Exercise details:
Working from the records below, repeat exactly the lines starting at the line that contains "Task: Click the Tasks breadcrumb" and ending at the line that contains "This screenshot has width=1243, height=743.", inclusive.

Records shown:

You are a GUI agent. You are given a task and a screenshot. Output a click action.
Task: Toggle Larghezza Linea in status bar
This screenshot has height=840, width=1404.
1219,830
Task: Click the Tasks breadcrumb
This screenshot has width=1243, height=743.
--
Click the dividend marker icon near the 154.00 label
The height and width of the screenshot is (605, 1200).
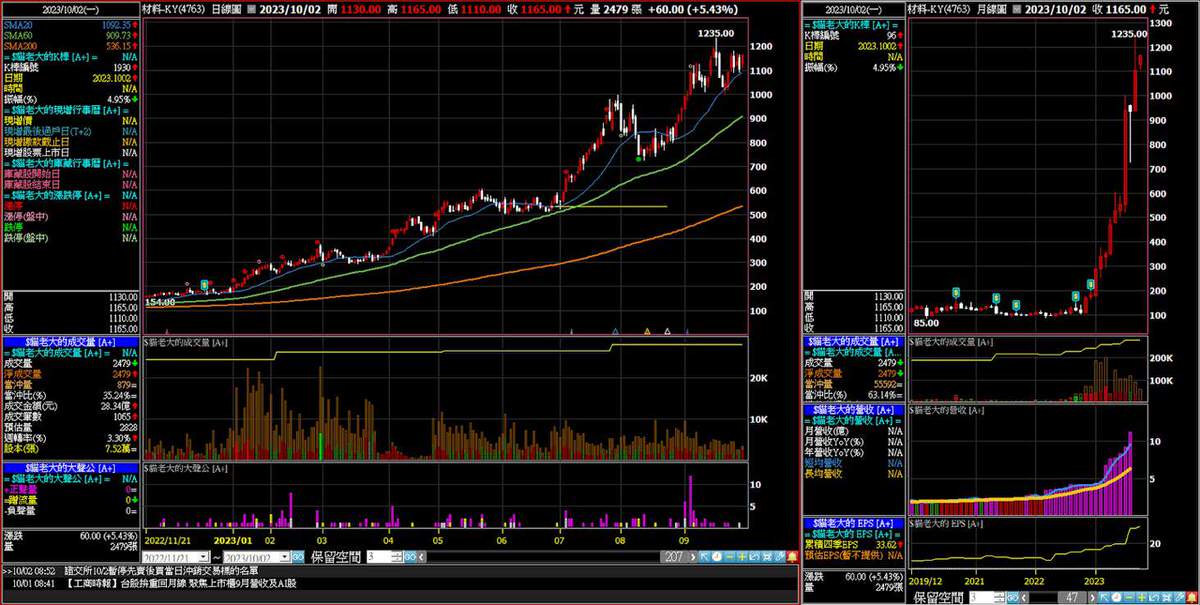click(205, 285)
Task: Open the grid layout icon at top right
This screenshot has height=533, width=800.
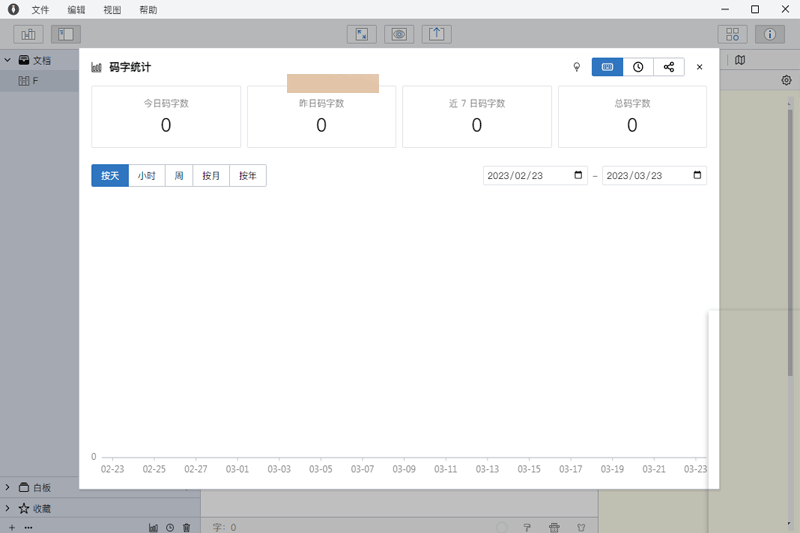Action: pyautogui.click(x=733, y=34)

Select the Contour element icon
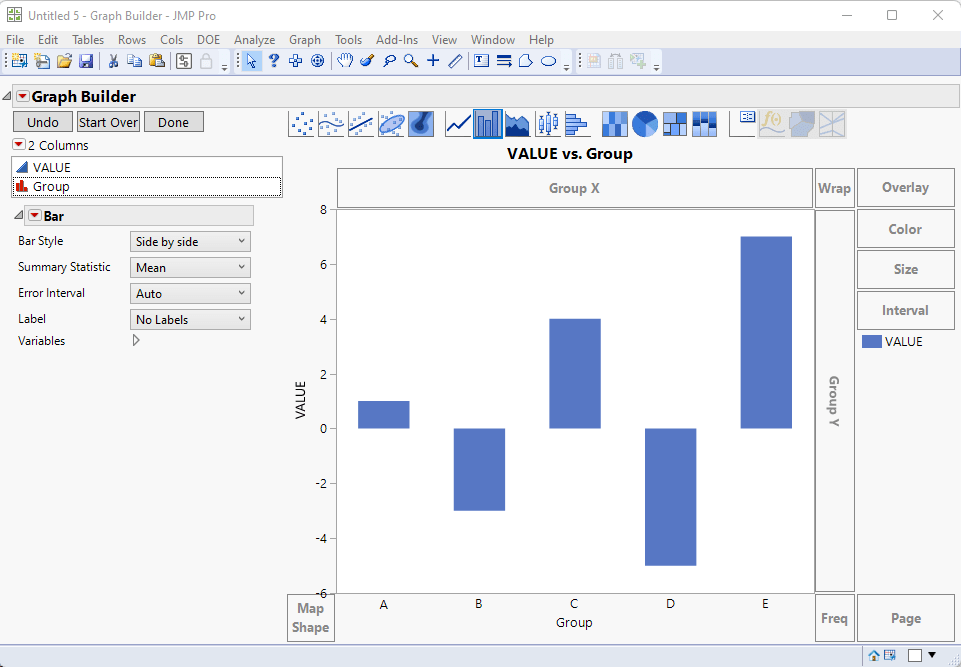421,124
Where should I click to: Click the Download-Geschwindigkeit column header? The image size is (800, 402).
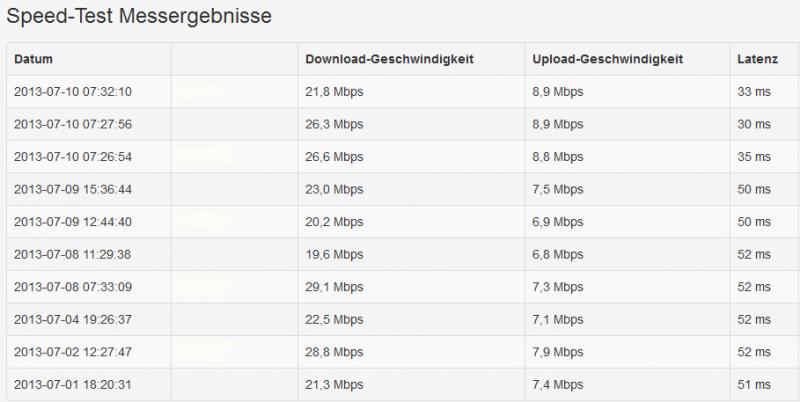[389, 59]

Result below:
Task: Click the Tasks breadcrumb
This screenshot has width=1243, height=743.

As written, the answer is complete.